Segment Open

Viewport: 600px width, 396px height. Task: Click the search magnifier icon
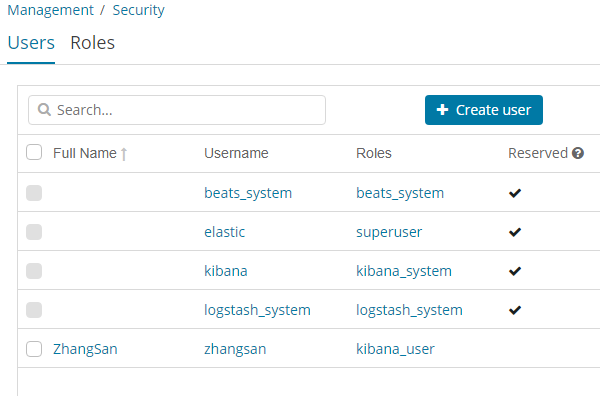click(44, 110)
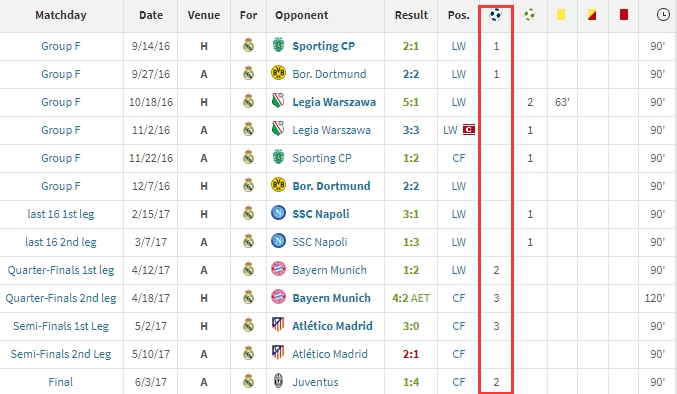Image resolution: width=677 pixels, height=394 pixels.
Task: Open the Quarter-Finals 1st leg link
Action: click(60, 270)
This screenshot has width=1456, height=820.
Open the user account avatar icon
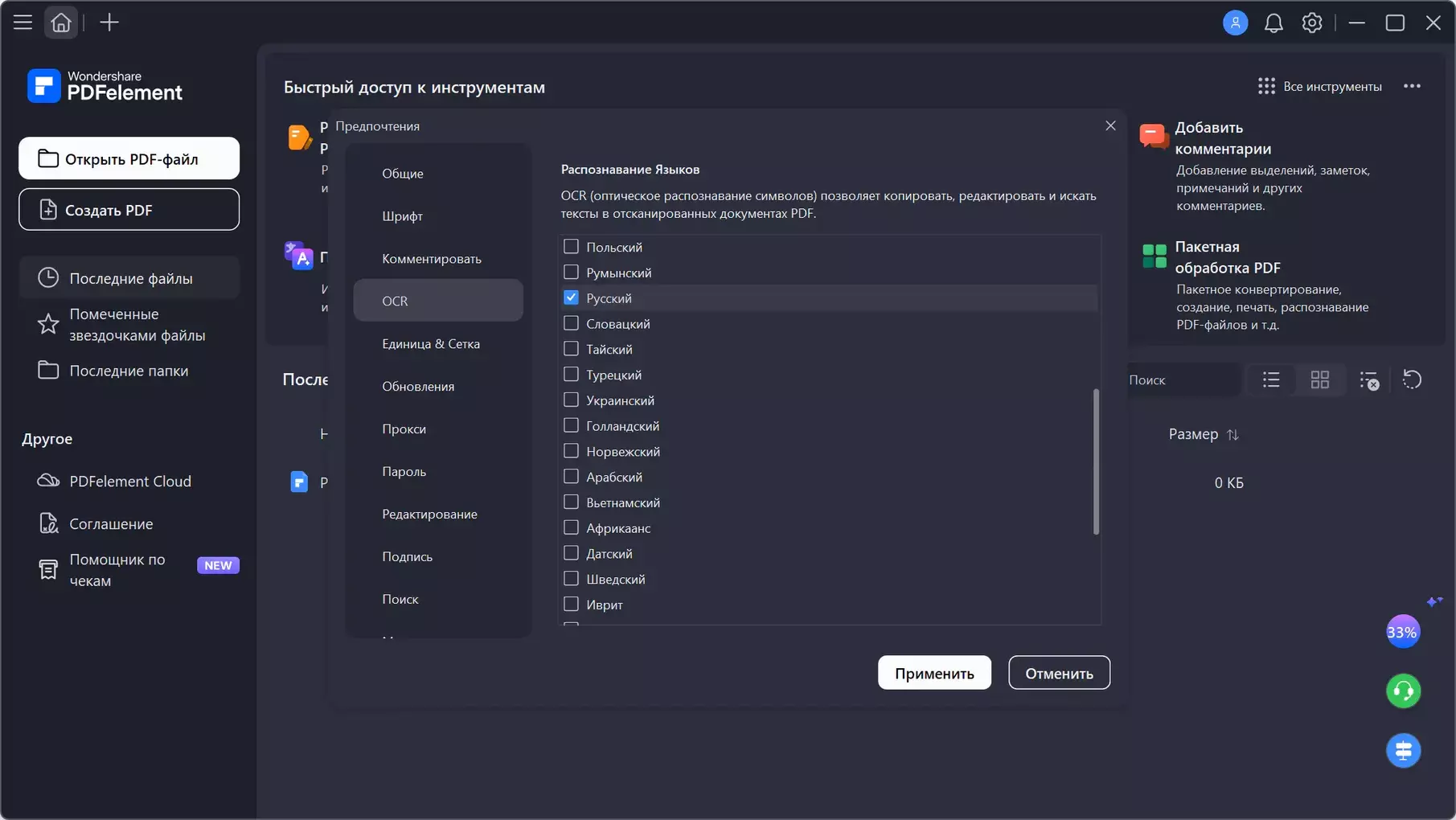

Segment Closed

Task to carry out => Word for word, restate all of the material, omitting the images.

Your response =>
Viewport: 600px width, 396px height. Task: Click the search magnifier icon
click(44, 110)
Image resolution: width=677 pixels, height=394 pixels.
Task: Open the Quarter-Finals 1st leg link
Action: click(60, 270)
This screenshot has width=1456, height=820.
Open the user account avatar icon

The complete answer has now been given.